Mercredi 6 février 2008

Si un jour par hasard en longeant les quais d'une bourgade vieillie vous frôlez une de ces grandes bâtisses du passé, bâtisses d'un autre temps où la puissance des empires se mesurait à la taille de leurs caravelles et au nombre de leurs marchés aux épices, arrêtez-vous. Rentrez par une de ses petites portes dérobées. Traversez ses couloirs, ses salles vides, ombragées, pour parvenir enfin à une pièce plus confinée, plus secrète. Elle sera chargée d'encre pugnace et de bois bruni, vous la reconnaîtrez, c'est une bibliothèque.

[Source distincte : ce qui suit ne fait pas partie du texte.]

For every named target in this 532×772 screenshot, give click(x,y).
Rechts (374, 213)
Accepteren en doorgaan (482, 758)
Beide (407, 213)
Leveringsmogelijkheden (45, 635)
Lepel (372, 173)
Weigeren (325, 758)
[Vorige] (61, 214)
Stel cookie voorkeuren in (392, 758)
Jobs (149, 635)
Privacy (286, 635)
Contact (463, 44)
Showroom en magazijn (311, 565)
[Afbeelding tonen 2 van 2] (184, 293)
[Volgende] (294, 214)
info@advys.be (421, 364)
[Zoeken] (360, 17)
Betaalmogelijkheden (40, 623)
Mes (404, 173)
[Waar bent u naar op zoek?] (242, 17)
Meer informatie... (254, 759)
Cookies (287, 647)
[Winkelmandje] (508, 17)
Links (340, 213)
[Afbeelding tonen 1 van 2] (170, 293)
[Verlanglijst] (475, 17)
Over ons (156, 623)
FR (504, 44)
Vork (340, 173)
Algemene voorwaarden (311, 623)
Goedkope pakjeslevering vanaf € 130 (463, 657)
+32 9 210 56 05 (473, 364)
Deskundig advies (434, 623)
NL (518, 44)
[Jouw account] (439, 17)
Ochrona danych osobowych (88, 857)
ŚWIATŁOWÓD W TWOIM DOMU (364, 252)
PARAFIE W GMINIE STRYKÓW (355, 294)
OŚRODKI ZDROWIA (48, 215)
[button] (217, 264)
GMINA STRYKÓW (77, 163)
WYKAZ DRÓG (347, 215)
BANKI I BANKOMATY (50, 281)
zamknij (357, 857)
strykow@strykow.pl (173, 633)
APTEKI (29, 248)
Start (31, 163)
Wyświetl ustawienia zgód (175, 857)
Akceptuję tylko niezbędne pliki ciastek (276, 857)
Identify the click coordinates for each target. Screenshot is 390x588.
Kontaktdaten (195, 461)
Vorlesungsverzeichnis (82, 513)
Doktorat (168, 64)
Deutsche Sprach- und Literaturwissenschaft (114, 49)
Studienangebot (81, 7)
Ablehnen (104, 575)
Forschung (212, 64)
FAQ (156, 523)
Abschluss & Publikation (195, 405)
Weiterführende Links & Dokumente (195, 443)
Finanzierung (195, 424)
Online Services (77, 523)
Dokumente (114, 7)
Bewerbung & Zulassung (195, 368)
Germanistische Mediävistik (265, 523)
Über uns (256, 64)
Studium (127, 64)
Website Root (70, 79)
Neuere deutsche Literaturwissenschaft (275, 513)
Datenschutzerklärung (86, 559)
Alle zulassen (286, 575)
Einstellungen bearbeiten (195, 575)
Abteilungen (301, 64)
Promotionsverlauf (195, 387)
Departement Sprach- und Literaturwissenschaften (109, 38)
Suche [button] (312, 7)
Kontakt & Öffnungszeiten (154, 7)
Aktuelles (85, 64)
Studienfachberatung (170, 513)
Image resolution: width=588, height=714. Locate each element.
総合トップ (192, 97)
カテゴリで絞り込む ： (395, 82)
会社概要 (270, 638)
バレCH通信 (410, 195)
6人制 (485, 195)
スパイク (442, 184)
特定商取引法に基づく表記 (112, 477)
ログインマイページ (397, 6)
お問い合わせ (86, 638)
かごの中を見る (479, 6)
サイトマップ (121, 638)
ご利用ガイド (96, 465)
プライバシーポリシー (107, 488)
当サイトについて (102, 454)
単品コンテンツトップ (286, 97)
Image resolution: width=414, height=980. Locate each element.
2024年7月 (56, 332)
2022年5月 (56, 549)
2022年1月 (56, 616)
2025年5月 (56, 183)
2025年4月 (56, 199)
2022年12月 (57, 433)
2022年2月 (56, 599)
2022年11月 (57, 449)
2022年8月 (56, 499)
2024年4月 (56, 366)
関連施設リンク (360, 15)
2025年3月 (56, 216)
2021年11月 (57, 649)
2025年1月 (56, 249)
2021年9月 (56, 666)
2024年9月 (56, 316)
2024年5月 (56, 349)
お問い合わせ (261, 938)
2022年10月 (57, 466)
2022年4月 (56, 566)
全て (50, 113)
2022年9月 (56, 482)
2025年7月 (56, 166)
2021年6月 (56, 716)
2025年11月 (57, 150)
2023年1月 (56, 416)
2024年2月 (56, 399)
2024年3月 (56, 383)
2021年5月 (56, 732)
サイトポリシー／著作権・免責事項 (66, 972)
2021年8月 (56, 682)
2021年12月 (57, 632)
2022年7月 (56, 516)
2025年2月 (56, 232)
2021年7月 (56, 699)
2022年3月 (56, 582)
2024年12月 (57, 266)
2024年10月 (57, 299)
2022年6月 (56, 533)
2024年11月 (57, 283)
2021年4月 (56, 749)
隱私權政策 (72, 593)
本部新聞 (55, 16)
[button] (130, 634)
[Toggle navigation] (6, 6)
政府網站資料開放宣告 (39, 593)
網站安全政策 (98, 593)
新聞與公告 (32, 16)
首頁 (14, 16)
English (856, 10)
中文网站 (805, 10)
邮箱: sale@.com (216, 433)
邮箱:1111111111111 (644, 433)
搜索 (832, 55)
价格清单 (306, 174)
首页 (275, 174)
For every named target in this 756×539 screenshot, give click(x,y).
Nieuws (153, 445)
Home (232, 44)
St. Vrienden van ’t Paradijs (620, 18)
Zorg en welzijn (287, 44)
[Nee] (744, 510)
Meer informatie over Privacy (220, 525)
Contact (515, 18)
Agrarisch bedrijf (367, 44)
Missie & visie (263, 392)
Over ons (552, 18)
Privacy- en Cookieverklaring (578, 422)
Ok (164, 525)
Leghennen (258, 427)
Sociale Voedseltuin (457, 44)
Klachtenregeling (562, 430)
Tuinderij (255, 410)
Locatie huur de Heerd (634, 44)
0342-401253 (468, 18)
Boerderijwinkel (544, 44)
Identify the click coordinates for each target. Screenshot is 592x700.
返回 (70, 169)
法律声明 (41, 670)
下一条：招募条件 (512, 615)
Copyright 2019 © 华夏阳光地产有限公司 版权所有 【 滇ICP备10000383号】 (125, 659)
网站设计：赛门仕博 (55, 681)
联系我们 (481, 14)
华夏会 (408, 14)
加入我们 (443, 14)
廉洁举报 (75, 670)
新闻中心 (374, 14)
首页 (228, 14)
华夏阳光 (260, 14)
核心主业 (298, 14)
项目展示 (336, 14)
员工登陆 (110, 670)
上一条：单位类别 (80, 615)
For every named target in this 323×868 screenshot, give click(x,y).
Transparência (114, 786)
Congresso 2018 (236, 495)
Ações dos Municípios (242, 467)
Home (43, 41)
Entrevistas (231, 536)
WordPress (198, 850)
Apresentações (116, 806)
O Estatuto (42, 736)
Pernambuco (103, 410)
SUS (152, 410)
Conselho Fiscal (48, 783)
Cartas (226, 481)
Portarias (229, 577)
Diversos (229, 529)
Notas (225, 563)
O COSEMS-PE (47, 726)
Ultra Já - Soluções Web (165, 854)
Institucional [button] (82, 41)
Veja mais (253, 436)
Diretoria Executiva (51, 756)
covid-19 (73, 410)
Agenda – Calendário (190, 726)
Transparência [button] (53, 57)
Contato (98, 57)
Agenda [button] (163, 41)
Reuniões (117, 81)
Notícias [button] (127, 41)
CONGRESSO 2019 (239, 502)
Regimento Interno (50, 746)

Avec un peu de chance vous y trouverez peut-être l'un des derniers cartographes du royaume. Vieil homme fourbu, opiniâtre que vous verrez, la plume à la main, aller et venir, le dos voûté, sur un globe encore rougeoyant des cicatrices de l'Histoire. Si vous insistez, si l'heure est propice, l'homme vous racontera sans doute cette légende qui les fait toujours sourire et dont le mystère semble parfois épaissir leur morne voix tremblante.

Cette légende raconte qu'il y a fort longtemps un homme s'est lancé à la recherche du lieu d'origine de l'humanité.

L'homme en question partit de chez lui sans livre ni boussole, sans même une carte ou un sextant. C'est un rêve qui le fit se lever dans la nuit avec, aux lèvres, l'initiale encore fraîche d'un nom, celle du lieu originel.

Il quitta la plaine, gagna les montagnes. Il traversa d'impassibles fleuves et d'étranges forêts. Il marcha, sans fléchir, pendant des années. Quand vint la vieillesse, il pensa qu'il était trop tard pour s'en retourner. Il continua, et vieillit davantage.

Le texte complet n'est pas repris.